Secondly, Jesus says in Luke 19:10 that he came to seek and save that which was lost. Zacchaeus knew he was lost, knew his own corruption and greed. Certainly everyone else did as per their reaction when Jesus decided to eat with him. The rich man on the other hand was righteous by the religious standards of the day. He had obeyed the law and the prophets and this would have been well know in such a close community. In his pride, or maybe his religious conditioning, he missed what Jesus had asked him, albeit cryptically, "Why do you ask me what is good? Only One is good." In essence, there is no eternal life through your good works, but only in heaven's good work- The coming of the Christ, to seek and save the lost. And then the man's true desires were exposed, as desire's always are, in the self-evident truth that "where your treasure is there will your heart be also".
The final thing that I wanted to mention was this. Zacchaeus met Jesus and instantly gave half of his possessions to the poor. In the early church those that had experienced Jesus had all their possessions in common. This was the reoccurring theme of those having experienced the redemption of the cross and the Person of Jesus, and their subsequent desire to give back all they had in worship of the one who Sacrificed all of Himself for them.
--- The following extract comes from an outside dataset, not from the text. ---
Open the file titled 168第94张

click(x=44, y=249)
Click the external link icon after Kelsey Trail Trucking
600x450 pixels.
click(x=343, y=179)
A primary external manifestation of a heart being filled with the loving presence of God is the desire to love others, to meet their physical needs, and to share in their suffering. A heart that has been transformed by God's sacrificial love will do this instinctively, organically, and spontaneously with great joy. It is the fruit of the Spirit that naturally grows from the seed of salvation. Which begs the question? What do we, the elect, do with what we have on behalf of the poor? Are we so incredulously fulfilled by God's tender longing for us that the world and it's possessions have dimmed and faded in importance? Or are we sulkily resisting the Holy Spirit when he asks us to take care of the least among us, to really love our neighbor as ourselves? If we really have met Jesus, if He is really the desire of our hearts, is He enough for us down here? Is He our treasure?
Preach it :) Really though, although I know both of those stories well I have never looked at them side by side, each in relation to the other. You gave a couple really good insights that I am sure I will be thinking on for a while!
ReplyDeleteThanks Rebecca. And again thanks for the book recommendation. Gonna buy it and read it again when it shows up on Amazon for a buck fifty!